Send back every record word for word, with nothing missing.

--- INPUT DATA Enclosed Below ---

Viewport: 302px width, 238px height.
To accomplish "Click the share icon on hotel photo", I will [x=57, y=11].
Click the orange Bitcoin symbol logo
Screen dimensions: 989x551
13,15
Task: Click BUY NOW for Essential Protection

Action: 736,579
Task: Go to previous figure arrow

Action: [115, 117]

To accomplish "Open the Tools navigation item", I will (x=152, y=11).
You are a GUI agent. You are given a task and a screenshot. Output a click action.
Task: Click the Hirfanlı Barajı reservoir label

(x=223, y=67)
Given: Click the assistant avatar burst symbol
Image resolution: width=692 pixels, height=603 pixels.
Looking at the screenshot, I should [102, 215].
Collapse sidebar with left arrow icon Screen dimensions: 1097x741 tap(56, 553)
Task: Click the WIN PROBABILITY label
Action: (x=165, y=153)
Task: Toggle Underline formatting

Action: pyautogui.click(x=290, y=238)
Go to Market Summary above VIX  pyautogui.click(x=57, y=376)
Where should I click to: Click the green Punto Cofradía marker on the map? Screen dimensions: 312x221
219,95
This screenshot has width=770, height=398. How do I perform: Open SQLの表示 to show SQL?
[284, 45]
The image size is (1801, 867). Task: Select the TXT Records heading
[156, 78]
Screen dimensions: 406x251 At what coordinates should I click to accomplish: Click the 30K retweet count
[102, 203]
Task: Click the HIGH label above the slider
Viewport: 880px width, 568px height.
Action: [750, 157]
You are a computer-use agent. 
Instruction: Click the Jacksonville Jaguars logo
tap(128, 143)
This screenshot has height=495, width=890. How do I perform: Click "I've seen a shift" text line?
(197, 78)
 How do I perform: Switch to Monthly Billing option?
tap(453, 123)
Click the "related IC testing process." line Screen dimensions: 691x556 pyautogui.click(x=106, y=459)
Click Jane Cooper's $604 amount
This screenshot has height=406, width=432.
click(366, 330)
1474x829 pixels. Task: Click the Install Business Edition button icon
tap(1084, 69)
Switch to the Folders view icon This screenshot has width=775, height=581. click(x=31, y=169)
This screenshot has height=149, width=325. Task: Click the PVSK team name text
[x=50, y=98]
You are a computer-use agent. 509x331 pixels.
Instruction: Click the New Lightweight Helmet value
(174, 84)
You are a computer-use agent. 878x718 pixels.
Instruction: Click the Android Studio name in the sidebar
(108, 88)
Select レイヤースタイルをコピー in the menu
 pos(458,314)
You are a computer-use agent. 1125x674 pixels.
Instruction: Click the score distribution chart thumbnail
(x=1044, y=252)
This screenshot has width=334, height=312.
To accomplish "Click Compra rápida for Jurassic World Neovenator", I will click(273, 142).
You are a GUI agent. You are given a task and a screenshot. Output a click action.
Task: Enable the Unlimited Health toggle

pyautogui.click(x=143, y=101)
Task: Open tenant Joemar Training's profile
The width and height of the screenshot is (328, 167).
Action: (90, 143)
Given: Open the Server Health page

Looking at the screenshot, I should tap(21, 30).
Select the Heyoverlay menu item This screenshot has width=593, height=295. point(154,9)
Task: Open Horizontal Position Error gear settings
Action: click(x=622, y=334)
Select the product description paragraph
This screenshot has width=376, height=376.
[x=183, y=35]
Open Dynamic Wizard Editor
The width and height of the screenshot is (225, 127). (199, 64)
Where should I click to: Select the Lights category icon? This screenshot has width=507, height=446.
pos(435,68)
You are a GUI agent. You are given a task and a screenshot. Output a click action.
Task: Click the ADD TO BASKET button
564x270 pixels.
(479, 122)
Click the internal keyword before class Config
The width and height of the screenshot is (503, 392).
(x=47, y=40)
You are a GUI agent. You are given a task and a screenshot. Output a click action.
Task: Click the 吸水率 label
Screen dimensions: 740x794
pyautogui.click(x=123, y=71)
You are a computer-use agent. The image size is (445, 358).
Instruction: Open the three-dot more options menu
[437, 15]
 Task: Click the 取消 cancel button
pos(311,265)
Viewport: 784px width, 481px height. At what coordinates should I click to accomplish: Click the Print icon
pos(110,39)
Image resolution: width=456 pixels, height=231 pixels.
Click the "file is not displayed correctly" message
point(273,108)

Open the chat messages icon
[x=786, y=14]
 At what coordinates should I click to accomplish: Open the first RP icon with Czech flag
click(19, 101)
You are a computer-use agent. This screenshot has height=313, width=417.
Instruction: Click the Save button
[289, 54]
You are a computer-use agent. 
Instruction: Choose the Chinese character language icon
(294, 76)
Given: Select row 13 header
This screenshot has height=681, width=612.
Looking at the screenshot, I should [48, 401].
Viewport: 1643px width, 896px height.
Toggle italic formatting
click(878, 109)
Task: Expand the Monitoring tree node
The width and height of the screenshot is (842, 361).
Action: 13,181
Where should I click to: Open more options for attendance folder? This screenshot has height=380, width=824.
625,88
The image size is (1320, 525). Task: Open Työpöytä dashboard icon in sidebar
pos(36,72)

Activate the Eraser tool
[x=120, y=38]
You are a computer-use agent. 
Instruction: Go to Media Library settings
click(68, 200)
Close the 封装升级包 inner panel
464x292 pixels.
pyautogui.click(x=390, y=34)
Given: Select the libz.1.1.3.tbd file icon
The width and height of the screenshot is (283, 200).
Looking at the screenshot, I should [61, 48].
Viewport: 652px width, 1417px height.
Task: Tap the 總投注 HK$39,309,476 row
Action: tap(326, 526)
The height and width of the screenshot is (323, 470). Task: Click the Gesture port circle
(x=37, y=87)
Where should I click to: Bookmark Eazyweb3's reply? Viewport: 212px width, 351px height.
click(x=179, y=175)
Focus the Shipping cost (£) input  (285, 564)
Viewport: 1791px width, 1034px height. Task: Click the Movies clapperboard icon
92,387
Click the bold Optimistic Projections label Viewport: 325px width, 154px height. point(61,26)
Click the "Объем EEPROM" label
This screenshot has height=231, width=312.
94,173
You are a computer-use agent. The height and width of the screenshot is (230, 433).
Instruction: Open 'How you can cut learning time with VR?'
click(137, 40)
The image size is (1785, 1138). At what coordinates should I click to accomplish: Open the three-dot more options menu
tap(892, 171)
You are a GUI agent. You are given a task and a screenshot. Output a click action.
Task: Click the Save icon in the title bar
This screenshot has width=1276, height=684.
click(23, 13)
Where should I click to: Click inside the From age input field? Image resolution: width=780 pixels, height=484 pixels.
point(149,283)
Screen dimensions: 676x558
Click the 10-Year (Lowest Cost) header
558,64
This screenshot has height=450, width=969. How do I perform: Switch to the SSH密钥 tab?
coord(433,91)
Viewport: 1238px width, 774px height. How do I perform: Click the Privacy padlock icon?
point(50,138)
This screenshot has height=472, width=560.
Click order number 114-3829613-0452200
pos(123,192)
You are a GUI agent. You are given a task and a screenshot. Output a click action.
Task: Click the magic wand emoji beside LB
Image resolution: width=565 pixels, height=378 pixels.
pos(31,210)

--- End of Enclosed INPUT DATA ---

(EXERCISE RESULT):
Viewport: 302px width, 238px height.
To accomplish "Click the share icon on hotel photo", I will [x=57, y=11].
Click the orange Bitcoin symbol logo
Screen dimensions: 989x551
13,15
Task: Click BUY NOW for Essential Protection

Action: 736,579
Task: Go to previous figure arrow

Action: [115, 117]

To accomplish "Open the Tools navigation item", I will (x=152, y=11).
You are a GUI agent. You are given a task and a screenshot. Output a click action.
Task: Click the Hirfanlı Barajı reservoir label

(x=223, y=67)
Given: Click the assistant avatar burst symbol
Image resolution: width=692 pixels, height=603 pixels.
Looking at the screenshot, I should [102, 215].
Collapse sidebar with left arrow icon Screen dimensions: 1097x741 tap(56, 553)
Task: Click the WIN PROBABILITY label
Action: (x=165, y=153)
Task: Toggle Underline formatting

Action: pyautogui.click(x=290, y=238)
Go to Market Summary above VIX  pyautogui.click(x=57, y=376)
Where should I click to: Click the green Punto Cofradía marker on the map? Screen dimensions: 312x221
219,95
This screenshot has width=770, height=398. How do I perform: Open SQLの表示 to show SQL?
[284, 45]
The image size is (1801, 867). Task: Select the TXT Records heading
[156, 78]
Screen dimensions: 406x251 At what coordinates should I click to accomplish: Click the 30K retweet count
[102, 203]
Task: Click the HIGH label above the slider
Viewport: 880px width, 568px height.
Action: [750, 157]
You are a computer-use agent. 
Instruction: Click the Jacksonville Jaguars logo
tap(128, 143)
This screenshot has height=495, width=890. How do I perform: Click "I've seen a shift" text line?
(197, 78)
 How do I perform: Switch to Monthly Billing option?
tap(453, 123)
Click the "related IC testing process." line Screen dimensions: 691x556 pyautogui.click(x=106, y=459)
Click Jane Cooper's $604 amount
This screenshot has height=406, width=432.
click(366, 330)
1474x829 pixels. Task: Click the Install Business Edition button icon
tap(1084, 69)
Switch to the Folders view icon This screenshot has width=775, height=581. click(x=31, y=169)
This screenshot has height=149, width=325. Task: Click the PVSK team name text
[x=50, y=98]
You are a computer-use agent. 509x331 pixels.
Instruction: Click the New Lightweight Helmet value
(174, 84)
You are a computer-use agent. 878x718 pixels.
Instruction: Click the Android Studio name in the sidebar
(108, 88)
Select レイヤースタイルをコピー in the menu
 pos(458,314)
You are a computer-use agent. 1125x674 pixels.
Instruction: Click the score distribution chart thumbnail
(x=1044, y=252)
This screenshot has width=334, height=312.
To accomplish "Click Compra rápida for Jurassic World Neovenator", I will click(273, 142).
You are a GUI agent. You are given a task and a screenshot. Output a click action.
Task: Enable the Unlimited Health toggle

pyautogui.click(x=143, y=101)
Task: Open tenant Joemar Training's profile
The width and height of the screenshot is (328, 167).
Action: (90, 143)
Given: Open the Server Health page

Looking at the screenshot, I should tap(21, 30).
Select the Heyoverlay menu item This screenshot has width=593, height=295. point(154,9)
Task: Open Horizontal Position Error gear settings
Action: click(x=622, y=334)
Select the product description paragraph
This screenshot has width=376, height=376.
[x=183, y=35]
Open Dynamic Wizard Editor
The width and height of the screenshot is (225, 127). (199, 64)
Where should I click to: Select the Lights category icon? This screenshot has width=507, height=446.
pos(435,68)
You are a GUI agent. You are given a task and a screenshot. Output a click action.
Task: Click the ADD TO BASKET button
564x270 pixels.
(479, 122)
Click the internal keyword before class Config
The width and height of the screenshot is (503, 392).
(x=47, y=40)
You are a GUI agent. You are given a task and a screenshot. Output a click action.
Task: Click the 吸水率 label
Screen dimensions: 740x794
pyautogui.click(x=123, y=71)
You are a computer-use agent. The image size is (445, 358).
Instruction: Open the three-dot more options menu
[437, 15]
 Task: Click the 取消 cancel button
pos(311,265)
Viewport: 784px width, 481px height. At what coordinates should I click to accomplish: Click the Print icon
pos(110,39)
Image resolution: width=456 pixels, height=231 pixels.
Click the "file is not displayed correctly" message
point(273,108)

Open the chat messages icon
[x=786, y=14]
 At what coordinates should I click to accomplish: Open the first RP icon with Czech flag
click(19, 101)
You are a computer-use agent. This screenshot has height=313, width=417.
Instruction: Click the Save button
[289, 54]
You are a computer-use agent. 
Instruction: Choose the Chinese character language icon
(294, 76)
Given: Select row 13 header
This screenshot has height=681, width=612.
Looking at the screenshot, I should [48, 401].
Viewport: 1643px width, 896px height.
Toggle italic formatting
click(878, 109)
Task: Expand the Monitoring tree node
The width and height of the screenshot is (842, 361).
Action: 13,181
Where should I click to: Open more options for attendance folder? This screenshot has height=380, width=824.
625,88
The image size is (1320, 525). Task: Open Työpöytä dashboard icon in sidebar
pos(36,72)

Activate the Eraser tool
[x=120, y=38]
You are a computer-use agent. 
Instruction: Go to Media Library settings
click(68, 200)
Close the 封装升级包 inner panel
464x292 pixels.
pyautogui.click(x=390, y=34)
Given: Select the libz.1.1.3.tbd file icon
The width and height of the screenshot is (283, 200).
Looking at the screenshot, I should [61, 48].
Viewport: 652px width, 1417px height.
Task: Tap the 總投注 HK$39,309,476 row
Action: tap(326, 526)
The height and width of the screenshot is (323, 470). Task: Click the Gesture port circle
(x=37, y=87)
Where should I click to: Bookmark Eazyweb3's reply? Viewport: 212px width, 351px height.
click(x=179, y=175)
Focus the Shipping cost (£) input  (285, 564)
Viewport: 1791px width, 1034px height. Task: Click the Movies clapperboard icon
92,387
Click the bold Optimistic Projections label Viewport: 325px width, 154px height. point(61,26)
Click the "Объем EEPROM" label
This screenshot has height=231, width=312.
94,173
You are a computer-use agent. The height and width of the screenshot is (230, 433).
Instruction: Open 'How you can cut learning time with VR?'
click(137, 40)
The image size is (1785, 1138). At what coordinates should I click to accomplish: Open the three-dot more options menu
tap(892, 171)
You are a GUI agent. You are given a task and a screenshot. Output a click action.
Task: Click the Save icon in the title bar
This screenshot has width=1276, height=684.
click(23, 13)
Where should I click to: Click inside the From age input field? Image resolution: width=780 pixels, height=484 pixels.
point(149,283)
Screen dimensions: 676x558
Click the 10-Year (Lowest Cost) header
558,64
This screenshot has height=450, width=969. How do I perform: Switch to the SSH密钥 tab?
coord(433,91)
Viewport: 1238px width, 774px height. How do I perform: Click the Privacy padlock icon?
point(50,138)
This screenshot has height=472, width=560.
Click order number 114-3829613-0452200
pos(123,192)
You are a GUI agent. You are given a task and a screenshot. Output a click action.
Task: Click the magic wand emoji beside LB
Image resolution: width=565 pixels, height=378 pixels.
pos(31,210)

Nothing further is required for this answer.